A tendência global na aviação comercial aponta cada vez mais para a conetividade total a bordo, com várias companhias de bandeira a investirem milhões para garantir que os passageiros se mantêm online a trinta mil pés de altitude. No entanto, a maior companhia aérea de baixo custo da Europa decidiu remar contra a maré e rejeitar uma parceria que parecia inevitável no setor tecnológico. A decisão prende-se com cálculos matemáticos rigorosos sobre a eficiência das aeronaves e não com a qualidade do serviço.
A Ryanair descartou oficialmente a possibilidade de equipar a sua frota com o serviço de internet via satélite Starlink, propriedade do magnata Elon Musk. De acordo com a Reuters, agência noticiosa global que falou com o líder da empresa, a recusa baseia-se no impacto negativo que a instalação teria nos custos operacionais da companhia.
O diretor executivo da transportadora, Michael O’Leary, foi perentório ao explicar que a tecnologia traria desvantagens económicas imediatas. A instalação das antenas necessárias para captar o sinal de satélite alteraria a aerodinâmica dos aviões, resultando num aumento do consumo que a empresa não está disposta a suportar.
O problema da antena na fuselagem
A questão central levantada pela gestão da companhia irlandesa é puramente física e financeira. Para que o sistema funcione, é necessário acoplar equipamentos no exterior da aeronave que interferem com a sua performance durante o voo.

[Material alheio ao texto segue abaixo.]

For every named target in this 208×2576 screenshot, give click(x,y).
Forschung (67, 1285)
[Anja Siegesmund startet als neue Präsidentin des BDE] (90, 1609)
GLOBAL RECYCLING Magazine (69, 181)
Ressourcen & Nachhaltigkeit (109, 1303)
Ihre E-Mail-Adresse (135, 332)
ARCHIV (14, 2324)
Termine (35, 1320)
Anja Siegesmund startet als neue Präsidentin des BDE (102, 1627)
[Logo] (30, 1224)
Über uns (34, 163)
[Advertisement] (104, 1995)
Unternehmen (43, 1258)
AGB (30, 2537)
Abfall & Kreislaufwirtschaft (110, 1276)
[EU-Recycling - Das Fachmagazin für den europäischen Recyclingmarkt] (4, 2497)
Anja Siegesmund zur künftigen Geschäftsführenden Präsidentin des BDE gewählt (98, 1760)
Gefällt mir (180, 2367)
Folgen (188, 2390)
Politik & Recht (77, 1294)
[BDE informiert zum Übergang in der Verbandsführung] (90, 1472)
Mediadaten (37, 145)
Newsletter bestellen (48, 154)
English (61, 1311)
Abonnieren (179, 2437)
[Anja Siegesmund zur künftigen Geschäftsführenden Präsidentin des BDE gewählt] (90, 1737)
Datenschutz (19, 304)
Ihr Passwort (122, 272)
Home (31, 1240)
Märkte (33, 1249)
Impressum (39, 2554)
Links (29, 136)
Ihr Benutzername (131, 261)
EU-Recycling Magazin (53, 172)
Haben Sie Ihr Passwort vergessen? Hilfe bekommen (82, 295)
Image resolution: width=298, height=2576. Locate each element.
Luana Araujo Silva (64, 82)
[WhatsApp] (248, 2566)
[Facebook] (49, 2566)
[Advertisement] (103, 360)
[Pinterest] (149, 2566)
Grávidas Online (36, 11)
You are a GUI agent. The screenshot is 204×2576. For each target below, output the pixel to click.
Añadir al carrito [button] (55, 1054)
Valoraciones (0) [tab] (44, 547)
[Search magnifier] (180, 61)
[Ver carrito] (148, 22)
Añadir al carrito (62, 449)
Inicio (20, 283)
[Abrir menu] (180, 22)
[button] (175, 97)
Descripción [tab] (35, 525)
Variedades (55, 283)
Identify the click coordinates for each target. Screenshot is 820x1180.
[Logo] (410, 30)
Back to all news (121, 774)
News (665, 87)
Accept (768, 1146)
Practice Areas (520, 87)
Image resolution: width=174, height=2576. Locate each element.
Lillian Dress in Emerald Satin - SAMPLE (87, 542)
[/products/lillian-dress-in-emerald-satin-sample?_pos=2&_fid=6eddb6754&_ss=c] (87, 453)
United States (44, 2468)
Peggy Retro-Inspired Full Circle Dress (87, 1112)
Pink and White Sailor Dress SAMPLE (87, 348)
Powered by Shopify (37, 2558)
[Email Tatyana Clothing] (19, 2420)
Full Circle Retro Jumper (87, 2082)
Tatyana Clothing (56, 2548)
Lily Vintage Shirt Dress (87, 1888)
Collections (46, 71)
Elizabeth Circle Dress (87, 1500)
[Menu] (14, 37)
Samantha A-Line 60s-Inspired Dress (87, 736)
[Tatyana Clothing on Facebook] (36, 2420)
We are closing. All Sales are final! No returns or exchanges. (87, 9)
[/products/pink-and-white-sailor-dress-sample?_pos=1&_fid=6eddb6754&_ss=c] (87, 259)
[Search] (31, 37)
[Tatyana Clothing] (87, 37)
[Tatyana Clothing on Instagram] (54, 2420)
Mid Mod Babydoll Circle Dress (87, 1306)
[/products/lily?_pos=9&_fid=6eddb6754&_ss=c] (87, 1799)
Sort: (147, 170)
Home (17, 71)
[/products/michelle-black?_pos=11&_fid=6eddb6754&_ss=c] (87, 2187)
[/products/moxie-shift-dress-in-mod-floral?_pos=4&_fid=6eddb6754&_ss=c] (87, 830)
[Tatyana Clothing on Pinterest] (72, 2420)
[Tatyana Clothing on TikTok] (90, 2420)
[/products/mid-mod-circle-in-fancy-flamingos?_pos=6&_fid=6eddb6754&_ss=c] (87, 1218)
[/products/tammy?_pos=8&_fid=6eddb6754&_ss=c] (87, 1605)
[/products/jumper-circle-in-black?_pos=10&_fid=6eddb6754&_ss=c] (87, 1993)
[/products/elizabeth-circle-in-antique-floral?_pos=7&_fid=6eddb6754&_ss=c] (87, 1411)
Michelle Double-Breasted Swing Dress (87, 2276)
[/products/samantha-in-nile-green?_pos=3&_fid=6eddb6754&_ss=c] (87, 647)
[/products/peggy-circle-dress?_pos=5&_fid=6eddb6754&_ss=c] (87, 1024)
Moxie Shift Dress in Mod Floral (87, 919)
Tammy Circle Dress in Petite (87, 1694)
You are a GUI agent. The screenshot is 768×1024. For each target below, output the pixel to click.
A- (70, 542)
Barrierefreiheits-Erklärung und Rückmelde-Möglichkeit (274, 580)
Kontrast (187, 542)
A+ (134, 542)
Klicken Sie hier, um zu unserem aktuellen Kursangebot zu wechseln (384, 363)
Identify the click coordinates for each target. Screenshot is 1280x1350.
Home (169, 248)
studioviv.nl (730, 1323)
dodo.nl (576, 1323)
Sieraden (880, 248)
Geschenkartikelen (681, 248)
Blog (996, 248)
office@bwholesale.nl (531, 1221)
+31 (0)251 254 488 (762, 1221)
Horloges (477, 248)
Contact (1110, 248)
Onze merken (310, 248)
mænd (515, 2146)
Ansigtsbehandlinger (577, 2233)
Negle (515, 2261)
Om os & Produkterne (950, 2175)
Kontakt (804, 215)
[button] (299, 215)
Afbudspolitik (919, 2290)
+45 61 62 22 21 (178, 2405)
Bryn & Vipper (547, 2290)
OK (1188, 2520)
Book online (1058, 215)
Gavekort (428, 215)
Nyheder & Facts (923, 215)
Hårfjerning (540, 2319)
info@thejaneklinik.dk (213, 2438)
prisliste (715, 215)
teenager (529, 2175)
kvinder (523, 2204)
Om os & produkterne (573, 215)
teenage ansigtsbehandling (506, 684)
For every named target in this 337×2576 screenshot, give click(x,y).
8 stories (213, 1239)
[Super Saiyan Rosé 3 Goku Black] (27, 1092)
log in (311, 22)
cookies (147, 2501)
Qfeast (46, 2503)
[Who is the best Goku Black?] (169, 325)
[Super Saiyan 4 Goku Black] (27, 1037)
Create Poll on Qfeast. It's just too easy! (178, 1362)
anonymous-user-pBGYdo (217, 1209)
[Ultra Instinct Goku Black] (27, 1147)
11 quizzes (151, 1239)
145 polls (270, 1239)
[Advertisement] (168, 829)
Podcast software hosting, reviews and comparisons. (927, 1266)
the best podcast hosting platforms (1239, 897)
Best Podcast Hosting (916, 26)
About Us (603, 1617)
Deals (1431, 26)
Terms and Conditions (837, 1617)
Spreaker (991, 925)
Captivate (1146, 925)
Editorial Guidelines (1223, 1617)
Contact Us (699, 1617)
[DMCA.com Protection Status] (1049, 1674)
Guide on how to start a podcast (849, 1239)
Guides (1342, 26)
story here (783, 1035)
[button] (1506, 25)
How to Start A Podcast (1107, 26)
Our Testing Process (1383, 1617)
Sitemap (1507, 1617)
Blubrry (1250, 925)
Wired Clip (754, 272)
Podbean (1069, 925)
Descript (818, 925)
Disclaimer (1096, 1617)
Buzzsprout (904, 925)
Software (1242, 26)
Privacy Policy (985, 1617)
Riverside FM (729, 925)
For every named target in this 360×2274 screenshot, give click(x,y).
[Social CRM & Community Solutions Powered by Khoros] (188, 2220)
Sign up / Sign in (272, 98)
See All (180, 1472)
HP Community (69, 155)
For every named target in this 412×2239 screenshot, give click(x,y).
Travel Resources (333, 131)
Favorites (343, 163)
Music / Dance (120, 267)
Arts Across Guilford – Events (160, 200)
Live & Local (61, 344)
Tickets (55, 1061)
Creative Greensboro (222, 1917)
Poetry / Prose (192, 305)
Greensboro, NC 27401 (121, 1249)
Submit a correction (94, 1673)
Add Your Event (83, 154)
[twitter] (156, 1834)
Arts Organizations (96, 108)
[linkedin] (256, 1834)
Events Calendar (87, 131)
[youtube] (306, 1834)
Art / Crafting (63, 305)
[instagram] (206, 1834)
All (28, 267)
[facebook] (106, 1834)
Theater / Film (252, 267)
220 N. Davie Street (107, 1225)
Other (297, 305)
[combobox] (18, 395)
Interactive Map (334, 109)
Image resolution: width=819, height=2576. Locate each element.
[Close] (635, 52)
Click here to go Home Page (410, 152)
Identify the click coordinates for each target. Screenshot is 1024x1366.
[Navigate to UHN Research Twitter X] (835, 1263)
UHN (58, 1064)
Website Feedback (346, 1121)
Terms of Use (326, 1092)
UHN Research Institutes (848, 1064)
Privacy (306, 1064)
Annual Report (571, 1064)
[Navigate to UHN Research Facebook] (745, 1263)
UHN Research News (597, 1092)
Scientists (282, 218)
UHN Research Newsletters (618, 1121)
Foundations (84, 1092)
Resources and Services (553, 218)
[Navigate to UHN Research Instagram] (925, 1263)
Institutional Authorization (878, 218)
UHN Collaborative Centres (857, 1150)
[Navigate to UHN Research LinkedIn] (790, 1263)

Indica a mesma fonte que a colocação da antena na fuselagem acarreta uma penalização de dois por cento no consumo de combustível devido ao peso extra e ao arrasto aerodinâmico criado. Para uma empresa cujo modelo de negócio depende de margens reduzidas e eficiência máxima, este custo adicional é considerado proibitivo.
Viagens demasiado curtas
Além das questões técnicas, existe um argumento comercial que sustenta esta rejeição. A administração da transportadora aérea acredita que o perfil do seu cliente habitual não valoriza este serviço o suficiente para justificar o investimento e o aumento dos bilhetes.
Explica a referida fonte que a duração média dos voos da companhia é de apenas uma hora. Michael O’Leary defende que os passageiros não estão dispostos a pagar pelo acesso a Wi-Fi num trajeto tão curto, tornando a implementação do sistema financeiramente inviável do ponto de vista da receita.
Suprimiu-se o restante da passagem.